SBIの北尾社長は4月の決算会見で、大阪に立ち上げるPTS「大阪デジタルエクスチェンジ(ODX)」について、その意義をこう強調した。

SBIは4月1日付で三井住友フィナンシャルグループと6対4の出資比率でODXの運営会社を立ち上げ、社長にはSBI子会社から執行役員を送り込んだ。ODXは来年春に普通株の取引を開始する予定で、令和5年以降には暗号化する技術を活用したデジタル証券「セキュリティートークン」を扱う市場機能も整備する考えだ。

北尾氏がPTSの重要性を繰り返し強調するようになったきっかけは昨年10月、東証に大規模なシステム障害が発生したことだ。終日取引ができずに株式市場は大混乱に陥り、東証は社長が引責辞任に追い込まれた。代替市場があれば、株売買の打撃を軽減できたとみられる。

北尾氏は同月の会見で、政府が国際金融都市構想を進めていることにからめて「こんなひどいシステム障害がどんどん起こる一極集中の国で、どうやって国際金融都市を生み出せるのか」と指摘。PTSの重要性を説明した上で「競争させて両方のサービスを良くするのが政府の役割だ」と注文を付けた。

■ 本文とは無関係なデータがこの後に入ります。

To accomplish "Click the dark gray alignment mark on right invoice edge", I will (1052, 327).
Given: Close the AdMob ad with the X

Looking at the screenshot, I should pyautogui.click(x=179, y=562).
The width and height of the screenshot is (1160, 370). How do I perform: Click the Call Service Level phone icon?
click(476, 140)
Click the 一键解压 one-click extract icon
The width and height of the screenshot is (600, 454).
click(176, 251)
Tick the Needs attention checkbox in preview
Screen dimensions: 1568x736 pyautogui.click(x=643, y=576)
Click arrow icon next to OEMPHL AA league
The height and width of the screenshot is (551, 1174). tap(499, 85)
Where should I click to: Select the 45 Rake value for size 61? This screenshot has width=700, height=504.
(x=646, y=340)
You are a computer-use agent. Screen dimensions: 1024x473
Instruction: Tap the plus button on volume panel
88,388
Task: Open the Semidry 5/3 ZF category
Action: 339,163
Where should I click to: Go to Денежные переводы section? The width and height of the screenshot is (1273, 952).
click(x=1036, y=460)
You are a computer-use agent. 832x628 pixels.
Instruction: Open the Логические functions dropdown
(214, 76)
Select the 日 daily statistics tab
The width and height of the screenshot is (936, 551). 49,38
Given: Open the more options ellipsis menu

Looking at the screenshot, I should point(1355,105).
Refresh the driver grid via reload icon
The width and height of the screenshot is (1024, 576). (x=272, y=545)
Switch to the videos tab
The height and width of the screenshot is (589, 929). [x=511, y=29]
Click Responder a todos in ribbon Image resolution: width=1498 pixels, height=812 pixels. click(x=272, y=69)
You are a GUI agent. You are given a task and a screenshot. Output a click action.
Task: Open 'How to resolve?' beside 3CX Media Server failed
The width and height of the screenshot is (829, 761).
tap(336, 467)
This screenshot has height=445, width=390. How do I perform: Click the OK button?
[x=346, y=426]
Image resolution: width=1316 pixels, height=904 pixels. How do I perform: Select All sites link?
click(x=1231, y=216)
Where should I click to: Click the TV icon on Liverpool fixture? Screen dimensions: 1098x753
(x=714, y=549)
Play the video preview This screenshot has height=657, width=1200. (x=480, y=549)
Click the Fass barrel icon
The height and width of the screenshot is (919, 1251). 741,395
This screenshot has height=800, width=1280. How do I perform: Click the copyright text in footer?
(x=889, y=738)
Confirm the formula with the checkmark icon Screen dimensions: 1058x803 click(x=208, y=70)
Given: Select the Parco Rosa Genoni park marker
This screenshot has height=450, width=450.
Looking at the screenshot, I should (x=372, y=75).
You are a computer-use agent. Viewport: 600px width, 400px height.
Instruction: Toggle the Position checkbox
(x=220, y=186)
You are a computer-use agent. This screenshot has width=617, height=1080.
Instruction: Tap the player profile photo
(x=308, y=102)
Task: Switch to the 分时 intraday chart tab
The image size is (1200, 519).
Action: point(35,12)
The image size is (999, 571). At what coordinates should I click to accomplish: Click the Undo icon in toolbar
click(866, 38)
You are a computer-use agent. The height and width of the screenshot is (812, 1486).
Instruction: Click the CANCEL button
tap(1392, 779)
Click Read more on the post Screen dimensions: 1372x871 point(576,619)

JPXに対しては「旧石器時代みたいなことをずっと守り続けている。あり得ない」と舌鋒(ぜっぽう)鋭く批判。JPXや金融庁と「断固として戦う」と気炎を上げた。

シェア1割未満

日本でPTSが制度として導入されたのは平成10年までさかのぼる。取引所同士の競争を促し、投資家のコストを下げる狙いから始まり、大和証券グループやマネックスグループなどが相次いで参入した。

しかし、現在もサービスを続けるのは、SBIグループのジャパンネクスト証券とチャイエックス・ジャパンの2社のみ。東証に9割近い取引が集中する一方、PTSのシェアは売買代金ベースで1割未満にとどまる。東証のトラブルがあった際にも、PTSが代替市場として機能することはなかった。

金融庁の資料によると、米国ではPTSなどのシェアが3~4割を占め、最大の取引所であるナスダックでも15%程度。イギリスやフランス、ドイツも一般の取引所が全体の6~7割にとどまり、日本の東証一極集中ぶりがよく分かる。